-- START Excerpted data --
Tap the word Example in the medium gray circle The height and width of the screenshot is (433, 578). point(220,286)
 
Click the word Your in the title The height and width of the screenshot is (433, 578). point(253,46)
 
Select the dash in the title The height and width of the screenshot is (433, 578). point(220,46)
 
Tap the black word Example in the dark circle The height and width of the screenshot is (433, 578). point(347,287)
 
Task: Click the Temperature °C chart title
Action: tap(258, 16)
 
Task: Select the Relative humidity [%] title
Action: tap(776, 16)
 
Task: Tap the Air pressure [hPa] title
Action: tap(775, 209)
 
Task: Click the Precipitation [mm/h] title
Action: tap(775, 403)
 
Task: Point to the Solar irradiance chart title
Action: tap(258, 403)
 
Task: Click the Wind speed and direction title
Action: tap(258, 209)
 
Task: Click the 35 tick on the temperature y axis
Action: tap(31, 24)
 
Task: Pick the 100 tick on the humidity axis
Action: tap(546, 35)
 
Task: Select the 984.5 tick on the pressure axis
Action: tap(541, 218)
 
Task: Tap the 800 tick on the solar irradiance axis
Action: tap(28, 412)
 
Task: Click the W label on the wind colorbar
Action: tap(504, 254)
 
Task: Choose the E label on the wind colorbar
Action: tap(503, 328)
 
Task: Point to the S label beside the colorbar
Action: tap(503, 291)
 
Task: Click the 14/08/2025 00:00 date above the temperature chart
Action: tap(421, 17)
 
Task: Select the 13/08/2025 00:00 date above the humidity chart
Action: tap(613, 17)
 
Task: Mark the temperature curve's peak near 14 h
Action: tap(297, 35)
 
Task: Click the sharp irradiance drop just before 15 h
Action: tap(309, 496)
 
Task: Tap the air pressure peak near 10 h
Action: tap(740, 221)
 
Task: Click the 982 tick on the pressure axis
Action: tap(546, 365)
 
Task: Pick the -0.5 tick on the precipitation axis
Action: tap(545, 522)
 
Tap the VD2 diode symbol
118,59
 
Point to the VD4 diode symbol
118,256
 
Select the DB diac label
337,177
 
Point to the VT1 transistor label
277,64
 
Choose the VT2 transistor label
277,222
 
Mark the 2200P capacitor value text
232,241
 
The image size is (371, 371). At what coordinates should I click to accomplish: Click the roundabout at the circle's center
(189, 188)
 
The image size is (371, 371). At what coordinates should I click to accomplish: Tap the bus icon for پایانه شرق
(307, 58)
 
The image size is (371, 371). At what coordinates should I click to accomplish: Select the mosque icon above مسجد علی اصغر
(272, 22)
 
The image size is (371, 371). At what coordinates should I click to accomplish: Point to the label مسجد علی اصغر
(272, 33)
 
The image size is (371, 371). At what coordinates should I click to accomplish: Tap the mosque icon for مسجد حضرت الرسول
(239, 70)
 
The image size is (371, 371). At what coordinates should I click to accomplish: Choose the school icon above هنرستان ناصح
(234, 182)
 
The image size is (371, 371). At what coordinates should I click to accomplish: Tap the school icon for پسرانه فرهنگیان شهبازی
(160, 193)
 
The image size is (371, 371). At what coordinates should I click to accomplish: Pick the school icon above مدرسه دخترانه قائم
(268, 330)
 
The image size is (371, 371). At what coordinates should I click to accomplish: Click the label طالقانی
-- END Excerpted data --
* Exercise task *
Extract each line above that contains the word "should".

* Response *
The image size is (371, 371). At what coordinates should I click to accomplish: Click the roundabout at the circle's center
The image size is (371, 371). At what coordinates should I click to accomplish: Tap the bus icon for پایانه شرق
The image size is (371, 371). At what coordinates should I click to accomplish: Select the mosque icon above مسجد علی اصغر
The image size is (371, 371). At what coordinates should I click to accomplish: Point to the label مسجد علی اصغر
The image size is (371, 371). At what coordinates should I click to accomplish: Tap the mosque icon for مسجد حضرت الرسول
The image size is (371, 371). At what coordinates should I click to accomplish: Choose the school icon above هنرستان ناصح
The image size is (371, 371). At what coordinates should I click to accomplish: Tap the school icon for پسرانه فرهنگیان شهبازی
The image size is (371, 371). At what coordinates should I click to accomplish: Pick the school icon above مدرسه دخترانه قائم
The image size is (371, 371). At what coordinates should I click to accomplish: Click the label طالقانی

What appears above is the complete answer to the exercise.